The "tiger team" created to resolve thorny privacy and security issues associated with sharing patients' health records wasted no time before tackling a difficult issue Thursday at the team's first public meeting.
Should health information services providers (HISPs), such as regional networks, be allowed to look at the records the HISPs are transferring from one health care provider to another?
If so, can HISP employees look at the records, or should this access be limited to computerized reviews to ensure the necessary routing and other minimum data are present?
And if either computers or people can look at the records en route, how can patients be informed of this access and be given an opportunity to withdraw their consent for e-records sharing?
Ancillary issues include the question of how long the HISP could keep the records in its possession and how to resolve conflicts between federal rules governing these situations and those of multiple states that the records might end up in.
The team came to no conclusions but agreed to continue its discussion at its next meeting.

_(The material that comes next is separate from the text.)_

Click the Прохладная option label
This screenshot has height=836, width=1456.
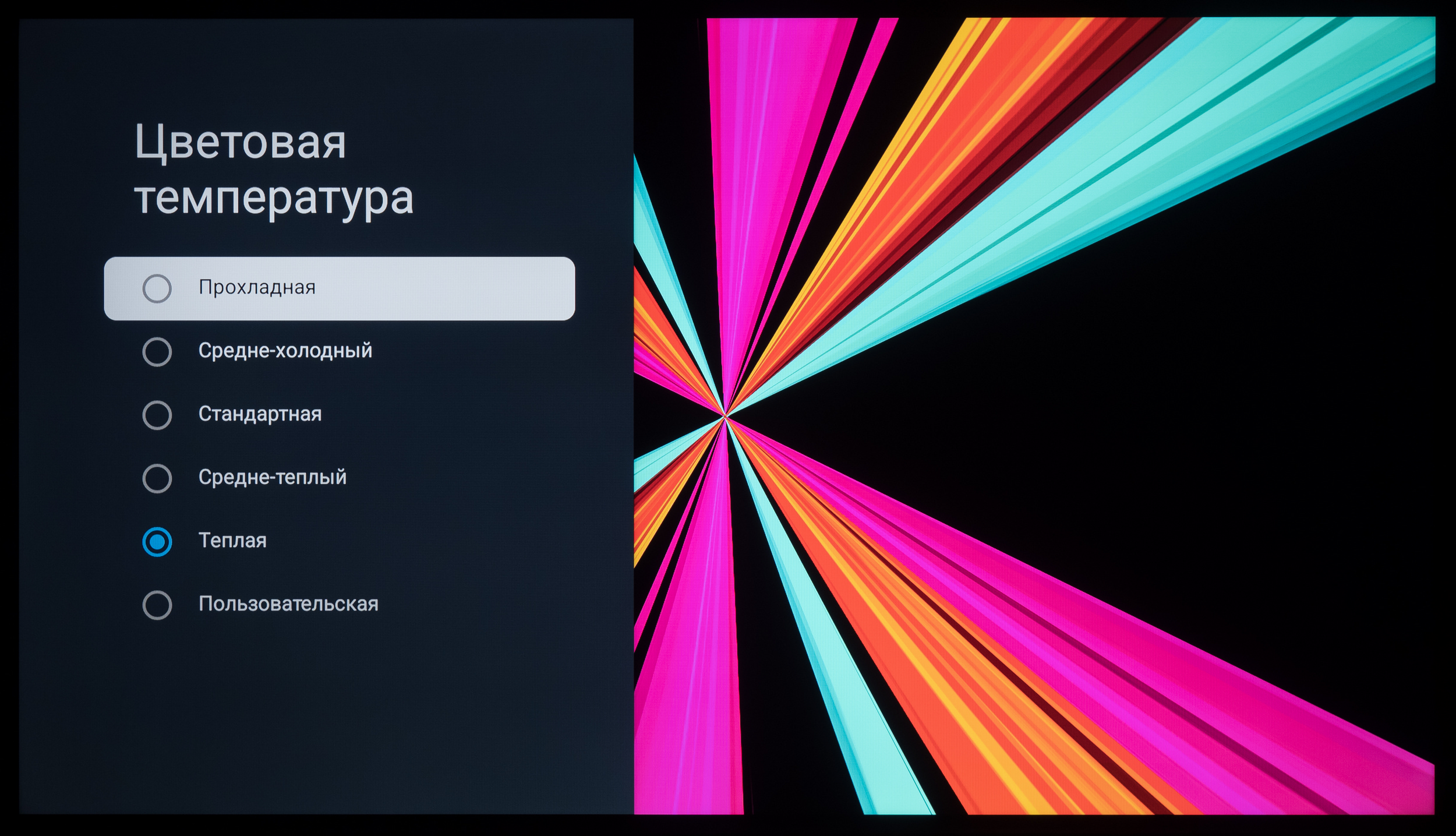pyautogui.click(x=257, y=287)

Although the team members acknowledged that some technical staff at HISPs might need to look at some parts of the records being transmitted, a representative of the Regenstrief Institute in Indianapolis " operator of a health information network that is regarded as the nation's largest and most advanced " informed the team that her organization looks at all the records it transmits.
That statement, during a public comment period, seemed to surprise tiger team members. The Regenstrief representative said she would provide them with more information.
The team, composed of members of the privacy and security workgroups of the official Health IT Policy Committee and Standards Committee, is supposed to find sound policies that can be used in real-world settings and identify technical solutions that will support those policies.
The Office of the National Coordinator of Health IT, which formed the team, wants the team's work completed by late fall. Paul Egerman, a health IT entrepreneur who co-chairs the team, said its work would be "a very intense process."
Also at the meeting, Mariann Yeager, an ONC contract employee, said four new users next week will begin using the Nationwide Health Information Network Exchange (formerly called NHIN Connect) and users are expected to total about two dozen by early 2011.
In new applications, the Regenstrief Institute will deliver biosurveillance data to the federal Centers for Disease Control and Prevention using NHIN Exchange software, and at least one healthcare provider will deliver quality metrics to the Centers for Medicare and Medicaid Services, Yeager said.